In the meantime, the OECD published in 1994 its celebrated Jobs Study, which has provided one of the finest and most comprehensive statistical sources for the analysis of unemployment. Though the research for the OECD study was carried out at the same time as that for the EU White Paper, it appears that the two pieces of work were undertaken completely independently of one another with no communication between those involved. The OECD study was not specifically directed at Europe, but it was clearly concerned about European labour market problems, and its recommendations are particularly aimed at European countries. Unlike the EU study, however, it approached the labour market from a free market rather than a consensualist ideological standpoint, and its conclusions embody a general thrust towards deregulation and greater flexibility.

5. Conclusion: Implications for Policy

Policy choices could perhaps be seen in terms of ‘first best’ as against ‘second best’ approaches. The first-best approach puts its faith in the workings of the market and favours policies of flexibility, deregulation and generally the reduction of government intervention in the labour market. Second-best policies, by contrast, recognise the imperfections of economic arrangements and seek instead to offset and counteract their ill-effects by suitably designed interventions. The evidence reviewed in this paper has essentially been inconclusive in terms of this distinction: there is no conclusive evidence that economies where governments intervene a lot in the labour market have higher unemployment rates than economies where the role of government is minimal.

However, the sclerosis model sketched in Section 3.4 suggests that such static evaluations may not address the right question.
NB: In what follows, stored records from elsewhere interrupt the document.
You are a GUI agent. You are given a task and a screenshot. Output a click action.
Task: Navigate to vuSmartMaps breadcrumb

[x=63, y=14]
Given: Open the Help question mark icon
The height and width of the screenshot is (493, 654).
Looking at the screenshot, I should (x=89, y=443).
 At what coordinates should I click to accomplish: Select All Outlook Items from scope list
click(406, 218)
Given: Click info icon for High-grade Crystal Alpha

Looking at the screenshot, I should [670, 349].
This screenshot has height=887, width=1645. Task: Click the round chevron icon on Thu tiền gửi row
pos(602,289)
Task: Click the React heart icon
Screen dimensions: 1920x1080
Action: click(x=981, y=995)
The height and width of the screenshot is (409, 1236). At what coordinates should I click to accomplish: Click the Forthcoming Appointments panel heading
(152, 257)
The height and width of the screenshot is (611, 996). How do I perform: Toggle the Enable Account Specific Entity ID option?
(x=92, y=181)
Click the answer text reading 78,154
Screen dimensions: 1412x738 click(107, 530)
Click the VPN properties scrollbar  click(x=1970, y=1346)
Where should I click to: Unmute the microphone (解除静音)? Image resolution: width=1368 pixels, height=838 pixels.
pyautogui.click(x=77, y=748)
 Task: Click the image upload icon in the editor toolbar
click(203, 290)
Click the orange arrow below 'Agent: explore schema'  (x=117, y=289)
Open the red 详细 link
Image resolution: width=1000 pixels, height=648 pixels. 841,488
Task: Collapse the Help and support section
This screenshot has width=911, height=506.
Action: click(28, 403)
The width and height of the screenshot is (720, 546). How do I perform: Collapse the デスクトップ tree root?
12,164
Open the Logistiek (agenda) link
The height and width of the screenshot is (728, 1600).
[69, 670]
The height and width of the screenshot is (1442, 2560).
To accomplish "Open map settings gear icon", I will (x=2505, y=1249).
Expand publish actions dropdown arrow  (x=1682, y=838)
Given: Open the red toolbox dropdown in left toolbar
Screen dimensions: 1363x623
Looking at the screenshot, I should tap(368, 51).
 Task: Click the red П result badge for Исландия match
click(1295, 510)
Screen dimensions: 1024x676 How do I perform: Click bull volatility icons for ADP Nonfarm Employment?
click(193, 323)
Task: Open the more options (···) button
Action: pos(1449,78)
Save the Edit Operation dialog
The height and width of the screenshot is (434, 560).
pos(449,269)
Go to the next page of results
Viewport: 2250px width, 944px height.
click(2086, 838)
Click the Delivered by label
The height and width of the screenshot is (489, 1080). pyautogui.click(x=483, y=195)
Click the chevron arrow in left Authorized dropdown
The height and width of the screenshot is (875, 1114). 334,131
The model suggests that interventionary policies may assist matters in the short run, but in the long run they only make things worse. According to this model, the right policy is not to attempt to ameliorate the problems created by one set of interventions by further intervention but rather to remove the first set and recreate a free market in labour. Any beneficial effects of policy interventions on unemployment today are bought at the expense of higher unemployment in the future. The model also suggests that reversing such policies may have adverse effects in the short run, which again means that static comparisons at a point in time may miss the key elements of policy development.

If this analysis is correct, the prospects for European unemployment must be pessimistic. There is political and ideological aversion to economic liberalism throughout most of continental Europe, in particular among the bigger countries which influence EU policy. The financial consequences of ever-increasing government expenditure seem likely to restrain further growth of labour market intervention, but Europe as a whole appears condemned to high unemployment, as the cumulative effect of its past policies weaken market forces and inhibit the functioning of the labour market.